The data Block Start
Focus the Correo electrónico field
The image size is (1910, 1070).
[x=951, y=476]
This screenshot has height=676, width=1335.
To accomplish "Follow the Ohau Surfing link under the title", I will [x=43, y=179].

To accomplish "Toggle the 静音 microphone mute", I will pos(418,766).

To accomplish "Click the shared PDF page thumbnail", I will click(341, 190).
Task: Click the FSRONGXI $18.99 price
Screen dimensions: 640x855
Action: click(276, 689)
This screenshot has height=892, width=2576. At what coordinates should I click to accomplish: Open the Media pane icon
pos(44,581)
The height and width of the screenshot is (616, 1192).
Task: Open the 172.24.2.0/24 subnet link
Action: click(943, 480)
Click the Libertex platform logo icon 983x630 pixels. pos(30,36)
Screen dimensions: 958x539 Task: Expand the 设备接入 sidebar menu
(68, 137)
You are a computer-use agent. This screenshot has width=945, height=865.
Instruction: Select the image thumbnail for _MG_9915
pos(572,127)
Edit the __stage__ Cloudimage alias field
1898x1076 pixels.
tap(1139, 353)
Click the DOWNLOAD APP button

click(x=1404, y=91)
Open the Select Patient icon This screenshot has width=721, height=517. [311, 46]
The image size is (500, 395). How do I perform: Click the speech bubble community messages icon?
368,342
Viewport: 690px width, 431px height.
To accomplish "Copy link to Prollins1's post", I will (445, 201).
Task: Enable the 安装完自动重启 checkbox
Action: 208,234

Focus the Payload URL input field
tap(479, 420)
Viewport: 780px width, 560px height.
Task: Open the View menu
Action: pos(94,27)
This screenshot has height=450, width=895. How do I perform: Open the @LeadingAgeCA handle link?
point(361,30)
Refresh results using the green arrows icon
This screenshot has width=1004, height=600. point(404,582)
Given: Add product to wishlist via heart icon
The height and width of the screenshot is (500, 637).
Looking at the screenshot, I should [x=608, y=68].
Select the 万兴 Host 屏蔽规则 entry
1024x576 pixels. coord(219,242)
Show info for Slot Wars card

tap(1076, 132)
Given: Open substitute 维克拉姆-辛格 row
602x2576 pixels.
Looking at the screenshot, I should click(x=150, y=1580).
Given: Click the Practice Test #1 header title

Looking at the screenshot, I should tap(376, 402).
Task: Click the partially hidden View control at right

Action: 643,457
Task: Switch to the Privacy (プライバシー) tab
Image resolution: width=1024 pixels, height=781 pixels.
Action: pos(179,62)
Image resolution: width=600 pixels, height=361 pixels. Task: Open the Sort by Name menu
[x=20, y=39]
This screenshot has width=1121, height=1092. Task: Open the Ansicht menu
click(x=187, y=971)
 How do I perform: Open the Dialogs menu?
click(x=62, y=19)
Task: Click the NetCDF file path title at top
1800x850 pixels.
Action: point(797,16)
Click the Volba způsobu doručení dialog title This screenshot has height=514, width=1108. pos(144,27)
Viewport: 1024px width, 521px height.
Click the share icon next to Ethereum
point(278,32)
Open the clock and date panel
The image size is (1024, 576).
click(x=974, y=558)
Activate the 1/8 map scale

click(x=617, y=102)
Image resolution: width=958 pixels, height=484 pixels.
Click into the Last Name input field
The data Block End
● **What needs to be done**: Transcribe exactly, and only, the lines that extend from the one containing "Viewport: 1024px width, 521px height." to the end of the records above, inclusive of both.

● **Response**:
Viewport: 1024px width, 521px height.
Click the share icon next to Ethereum
point(278,32)
Open the clock and date panel
The image size is (1024, 576).
click(x=974, y=558)
Activate the 1/8 map scale

click(x=617, y=102)
Image resolution: width=958 pixels, height=484 pixels.
Click into the Last Name input field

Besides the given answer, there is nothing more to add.